As far as I’m concerned, Jack Black makes “Goosebumps” worth watching.
Okay, maybe not everyone will agree with me on that, but then, not everyone enjoyed him in “King Kong” as much as I did either.
Black’s presence in “Goosebumps” makes the whole thing inherently farcical. It turns what would otherwise be a faux-creepy kids movie into something that’s enjoyable for adults who vaguely remember the source material.
The whole point is to laugh at how silly these books are, no matter how scary we might have found them as kids.
(For the record, only one of these books ever scared me when I was young. Not that I’d have even admitted to getting scared once!)
The trailer for “Goosebumps 2” shows that the sequel is discarding Black, along with the young protagonists of the first film. In their place, we get a trio of new teen heroes, who are apparently going to be menaced by all the same monsters from the first film.
Yup. Slappy is back. As is the Abominable Snowman. The Werewolf of Fever Swamp shows up in the trailer too.
This is basically a movie that features all the same scary creatures and monsters from the original film, but without Jack Black as the author, RL Stine.
To this I say, what’s the point?
Next Verse, The Same as the First
Why are we seeing all the same things happen again, but without the comedy star that made the first movie better than it had any right to be?
Remove Black from the picture, and this is basically a film on the level of a Disney Channel original movie.
Worse – a Nickelodeon attempt at a Disney Channel style movie.
I suppose, in fairness, this means that “Goosebumps 2” will be closer to the source material (as well as the TV series from the ‘90s) than the first movie.
There is likely some logic to this. The first movie was all about nostalgia for the older people in the room, but their kids are now invested in the series, so this next instalment is aimed at them.
Now that the younger viewers have been introduced to the fun, they can run with the story themselves.
It’s just weird that there’s not another key grown-up to tie everything together.

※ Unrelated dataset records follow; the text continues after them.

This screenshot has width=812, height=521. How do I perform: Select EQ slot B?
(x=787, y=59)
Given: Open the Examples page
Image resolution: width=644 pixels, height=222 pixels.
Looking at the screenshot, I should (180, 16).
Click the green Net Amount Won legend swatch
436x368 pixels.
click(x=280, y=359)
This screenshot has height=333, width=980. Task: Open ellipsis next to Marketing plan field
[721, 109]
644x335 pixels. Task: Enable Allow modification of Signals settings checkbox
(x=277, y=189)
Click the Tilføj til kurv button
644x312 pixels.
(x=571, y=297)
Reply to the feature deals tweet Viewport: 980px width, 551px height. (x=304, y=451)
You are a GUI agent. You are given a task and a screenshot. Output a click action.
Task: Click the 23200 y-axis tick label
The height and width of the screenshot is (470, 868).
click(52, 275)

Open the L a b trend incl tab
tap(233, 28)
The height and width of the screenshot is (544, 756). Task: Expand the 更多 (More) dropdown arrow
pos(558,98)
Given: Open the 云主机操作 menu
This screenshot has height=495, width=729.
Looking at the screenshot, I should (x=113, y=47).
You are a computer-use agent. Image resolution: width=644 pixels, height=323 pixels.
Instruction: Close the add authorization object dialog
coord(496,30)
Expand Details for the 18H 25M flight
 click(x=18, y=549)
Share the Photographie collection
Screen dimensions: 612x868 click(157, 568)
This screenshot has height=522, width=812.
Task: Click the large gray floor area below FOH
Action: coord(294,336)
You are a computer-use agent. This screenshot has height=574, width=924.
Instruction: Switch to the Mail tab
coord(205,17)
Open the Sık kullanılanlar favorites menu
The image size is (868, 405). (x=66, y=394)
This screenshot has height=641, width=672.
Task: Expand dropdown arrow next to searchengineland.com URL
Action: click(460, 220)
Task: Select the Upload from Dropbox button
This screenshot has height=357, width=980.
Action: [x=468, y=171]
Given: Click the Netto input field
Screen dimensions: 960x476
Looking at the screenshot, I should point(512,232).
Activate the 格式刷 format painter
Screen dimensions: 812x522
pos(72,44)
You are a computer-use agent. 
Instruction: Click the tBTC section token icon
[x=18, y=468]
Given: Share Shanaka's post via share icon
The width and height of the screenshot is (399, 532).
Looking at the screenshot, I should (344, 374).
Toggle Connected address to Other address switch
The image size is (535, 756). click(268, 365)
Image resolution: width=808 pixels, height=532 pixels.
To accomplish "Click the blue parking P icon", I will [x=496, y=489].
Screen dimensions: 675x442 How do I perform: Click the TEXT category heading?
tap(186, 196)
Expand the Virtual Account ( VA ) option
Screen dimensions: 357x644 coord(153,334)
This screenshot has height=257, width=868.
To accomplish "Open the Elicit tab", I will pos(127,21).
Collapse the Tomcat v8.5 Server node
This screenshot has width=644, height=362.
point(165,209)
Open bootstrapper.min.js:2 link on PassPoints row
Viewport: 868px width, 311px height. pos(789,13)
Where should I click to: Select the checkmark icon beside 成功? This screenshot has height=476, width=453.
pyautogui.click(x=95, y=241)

This is going to be a movie with far less appeal, because the older nostalgia crowd have much less reason to show up to theaters to support this.
None of this is particularly surprising, considering that this is a Sony Pictures movie. The studio is notoriously bad at making decisions, so the idea of neutering this sequel by removing its most expensive actor probably seemed like a sensible idea to some money-grubbing executives at the time.
No Longer About Nostalgia
I suppose I should be thankful that there’s a Halloween movie coming this year that’ll be appropriate for kids. I had some very worrying conversations with preteens who’d seen “IT” last year, and I’d rather the youth of today didn’t get too warped by scary horror movies that would have traumatized me when I was their age.
Perhaps the takeaway from all this is that ‘80s and ‘90s kids are getting old and that we need to let go of this incredibly average book series, so that a younger audience can embrace it instead.
Given how certain fans have reacted to seeing “Star Wars” taken to a new generation, something tells me this might not end well.